Reproduce the records word for word, leaving out any pictures they hold.

• _DATASET_
- - - - - - -

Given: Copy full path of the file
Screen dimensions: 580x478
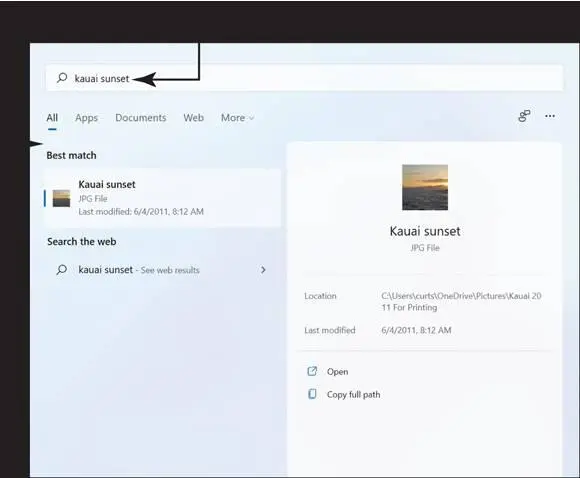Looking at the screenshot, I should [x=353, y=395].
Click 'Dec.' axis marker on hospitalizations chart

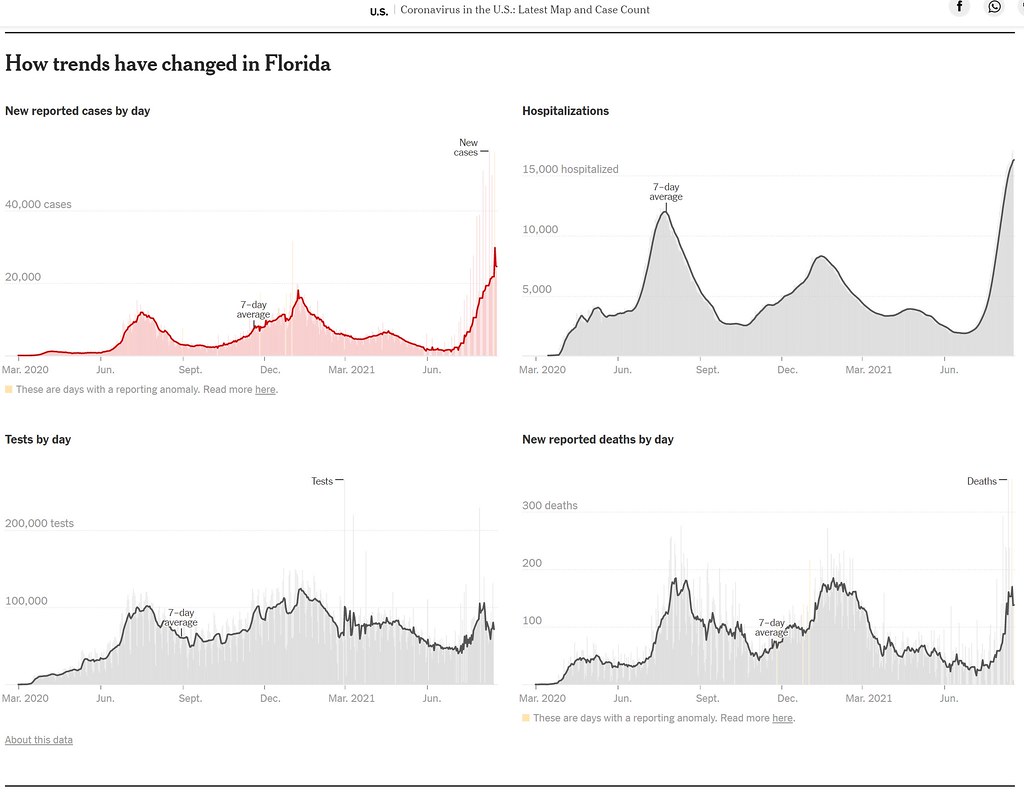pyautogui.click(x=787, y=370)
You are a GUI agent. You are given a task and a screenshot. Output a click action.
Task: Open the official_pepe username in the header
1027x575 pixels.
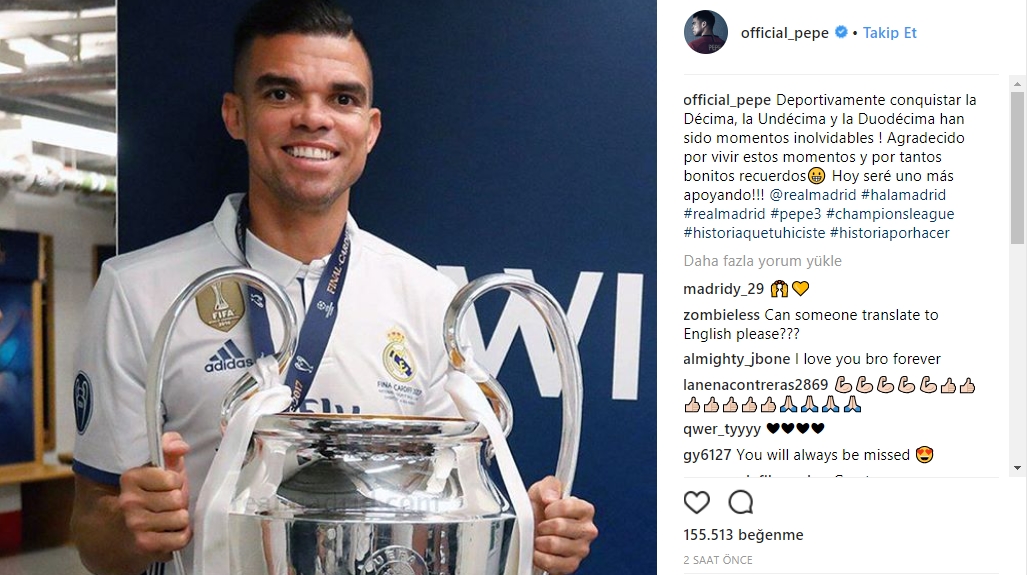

- - - - - - -

• _ANSWER TO THE PROBLEM_
Given: Copy full path of the file
Screen dimensions: 580x478
Looking at the screenshot, I should [x=353, y=395].
Click 'Dec.' axis marker on hospitalizations chart

pyautogui.click(x=787, y=370)
You are a GUI agent. You are given a task and a screenshot. Output a click action.
Task: Open the official_pepe username in the header
1027x575 pixels.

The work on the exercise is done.